Our next stop was a nearby street market where we had a little snack from a street vendor grilling meat on a huge round grill. Then we visited the Sun Yat-Sen Memorial Hall next door before hopping back on the train to check out the temple that both of our concierges had recommended.
Longshan Temple was only a few stops away on the metro but it was a world away from the skyscrapers of central Taipei. The ornate temple was overflowing with worshippers, colorful floral offerings and wafting incense. It was amazing and unlike anything I’ve seen before. I’m pretty sure Robin and I were the only tourists in the entire places, it was full of worshipping locals.
Huaxi Street Night Market
It was getting dark by this time and I was fading fast since I’d spent the last night on the plane.
But I decided to hit one more stop with Robin before calling it a night. The Huaxi Street Night Market (better known as the “Snake Street Market”) was just getting underway next door to the temple so we took a walk over there to check it out.
We weren’t entirely sure we were on the right street until we actually did see a restaurant with an enormous python in a glass case at the front. Yikes!
There was a big sign saying “No Photos” but I did manage to get one or two from an angle where the owner couldn’t see me (sneaky American that I am). Apparently snake is a delicacy in this part of the world but I had no plans to include it on my culinary tour.
Finally, we hopped back on the metro and got off at the Central Station next to my hotel. Robin wanted to see the nearby Chiang Kai-shek Memorial I’d told her about and I was ready for bed so we said goodbye there.
It was nice to have another American to spend the afternoon walking around with, we had a lot of fun.
It’s funny that’s she’s now the 2nd person who has asked me for directions on this trip and turned into a travel buddy for the day.

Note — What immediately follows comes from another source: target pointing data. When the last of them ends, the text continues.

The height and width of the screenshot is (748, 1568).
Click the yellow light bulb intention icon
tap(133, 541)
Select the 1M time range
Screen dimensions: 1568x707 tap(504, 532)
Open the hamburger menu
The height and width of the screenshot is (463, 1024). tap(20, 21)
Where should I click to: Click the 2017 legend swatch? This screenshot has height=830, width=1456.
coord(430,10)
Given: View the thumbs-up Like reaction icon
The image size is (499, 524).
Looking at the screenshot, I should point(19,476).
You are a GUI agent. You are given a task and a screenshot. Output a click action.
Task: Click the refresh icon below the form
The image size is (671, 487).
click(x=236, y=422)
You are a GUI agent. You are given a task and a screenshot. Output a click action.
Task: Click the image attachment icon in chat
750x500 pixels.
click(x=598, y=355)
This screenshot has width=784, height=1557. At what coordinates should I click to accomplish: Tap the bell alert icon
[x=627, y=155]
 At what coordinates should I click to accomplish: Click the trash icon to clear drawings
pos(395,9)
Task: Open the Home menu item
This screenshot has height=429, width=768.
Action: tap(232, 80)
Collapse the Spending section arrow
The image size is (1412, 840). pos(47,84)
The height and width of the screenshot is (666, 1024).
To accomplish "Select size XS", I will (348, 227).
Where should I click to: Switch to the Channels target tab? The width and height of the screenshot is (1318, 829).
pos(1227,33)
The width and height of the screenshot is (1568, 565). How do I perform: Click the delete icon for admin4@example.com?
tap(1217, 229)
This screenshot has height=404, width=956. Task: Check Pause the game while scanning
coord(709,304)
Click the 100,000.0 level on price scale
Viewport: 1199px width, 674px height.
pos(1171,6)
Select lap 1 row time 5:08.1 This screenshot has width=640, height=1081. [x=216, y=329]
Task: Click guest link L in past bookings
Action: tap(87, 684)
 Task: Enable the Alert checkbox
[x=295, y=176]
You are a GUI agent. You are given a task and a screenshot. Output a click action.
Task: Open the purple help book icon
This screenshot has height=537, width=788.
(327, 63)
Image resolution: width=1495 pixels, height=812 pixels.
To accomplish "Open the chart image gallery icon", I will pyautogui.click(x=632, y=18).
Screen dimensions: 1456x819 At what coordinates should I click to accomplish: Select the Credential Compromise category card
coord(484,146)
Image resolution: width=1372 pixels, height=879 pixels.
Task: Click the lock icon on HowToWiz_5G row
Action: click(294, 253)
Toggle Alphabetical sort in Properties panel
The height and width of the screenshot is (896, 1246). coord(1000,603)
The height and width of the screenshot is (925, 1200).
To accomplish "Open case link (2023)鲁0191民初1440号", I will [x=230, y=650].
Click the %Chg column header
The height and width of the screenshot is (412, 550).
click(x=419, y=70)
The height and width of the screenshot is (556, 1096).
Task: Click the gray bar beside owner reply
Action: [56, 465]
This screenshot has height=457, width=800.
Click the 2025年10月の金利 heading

I just have one question, though, where are all the hot guys in need of directions?? Ha-ha. But, seriously, it was a great day and I really enjoyed my brief stop in Taipei. Though I wasn’t there long, I think I really got a good feel for this vibrant city.
The next morning I slept in a little, had breakfast in the lounge and went to the concierge desk to mail a few things back home. Time to lighten my load a bit by shipping home guidebooks, maps, city info, etc. from previous stops.
After shipping home a whole large Fed-Ex envelope, my suitcase still didn’t seem to be much easier to close…what’s up with that?
I caught the bus back to the airport for my short flight to Seoul and then 12 hour overnight flight to Auckland.
Can’t wait to get back to the land of the Kiwis!